Marathon swimmer Diana Nyad spent more than 40 hours in the shark-filled waters between Cuba and the Florida Keys, climbing into a boat only to be treated for searing welts left by Portuguese man o' war stings. Left swollen and red, Nyad had no choice but to end her trek early when medics warned another sting could be deadly.
The 62-year-old soldiered on for a time, cutting eye and mouth holes into a cap she wore over her face to protect against future stings. She surpassed 100,000 strokes, but the stings -- which team members said left what looked like branding marks from the jellyfishlike creatures' tentacles -- were too much of a risk.
"I trained this hard for this big dream I had for so many years, and to think these stupid little Portuguese man o' war take it down," Nyad said just hours after getting out of the water. "It's a huge disappointment."
She said she was in the best shape of her life but was blinded by the stings. Late Sunday morning, she heeded the warnings of experts who told her not to continue another two days.

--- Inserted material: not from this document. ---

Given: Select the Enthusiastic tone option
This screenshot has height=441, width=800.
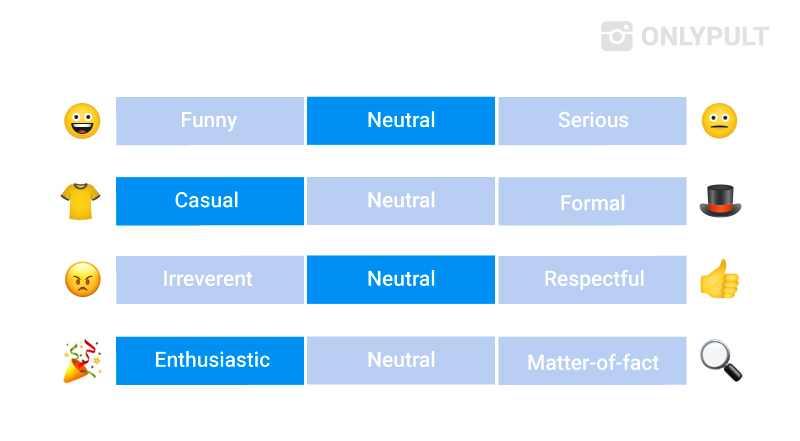Looking at the screenshot, I should coord(210,360).

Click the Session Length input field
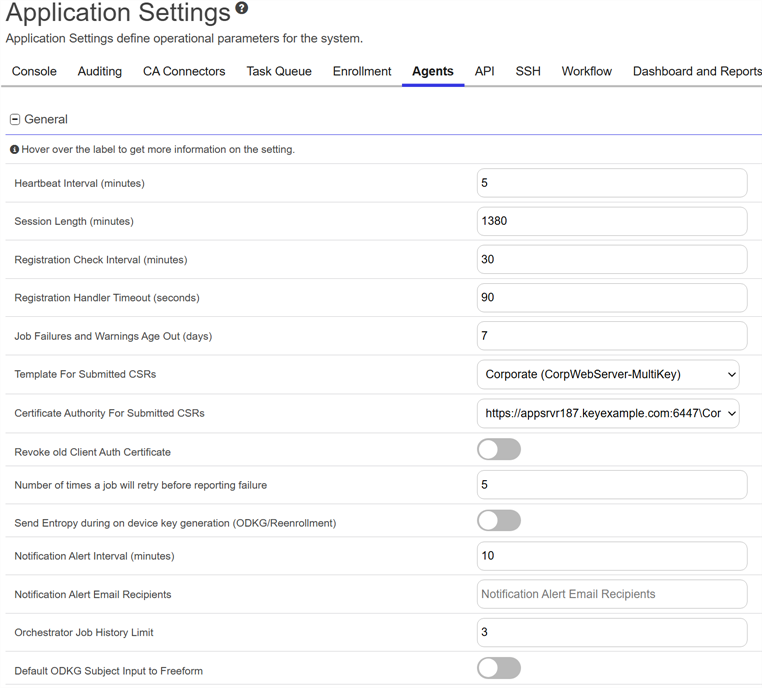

"You go into convulsions, your spine feels paralyzed. I've had kidney stones. Nothing compares to the pain," Nyad said, wearing loose bandages and rehydrating with water and juice on her boat. "It just took the life force out of me."
Her team tentatively scheduled a news conference in Key West for this morning.
Nyad was making her second attempt in as many months at the Cuba-Florida crossing, a lifelong dream that she first tried as a 28-year-old back in 1978, when she swam inside a steel shark cage for about 42 hours before ending the attempt. A cageless attempt this August fell short 29 hours in, when, gasping for breath, Nyad threw in the towel after an eleventh-hour asthma attack she blamed on a bad reaction to a new medicine.
Australian swimmer Susie Maroney successfully swam the shark-filled waters from Cuba through the straits and to the Keys in 1997, though she used a cage. Nyad was trying to become the first to finish it without a cage.
The swimmer faced other obstacles aside from the man o' war stings. Saturday, handlers spotted barracudas in the area, and she got a visit from a curious Oceanic white-tipped shark that was shooed off by a support diver.
Without a cage to protect her, Nyad relied on equipment surrounding her with an electrical field that is harmless but deters most sharks. Her divers are there to gently discourage any who make it through. But not all encounters with marine life were unpleasant. Earlier in her journey, 10 pilot whales emerged in the distance ahead of the swimmer, according to one team tweet.
The Los Angeles woman regularly paused to rest and refuel on food that her assistants passed to her in the water. To maintain her strength she ate pasta, bananas, bite-size pieces of peanut butter sandwiches, and high-calorie and high-carbohydrate drinks.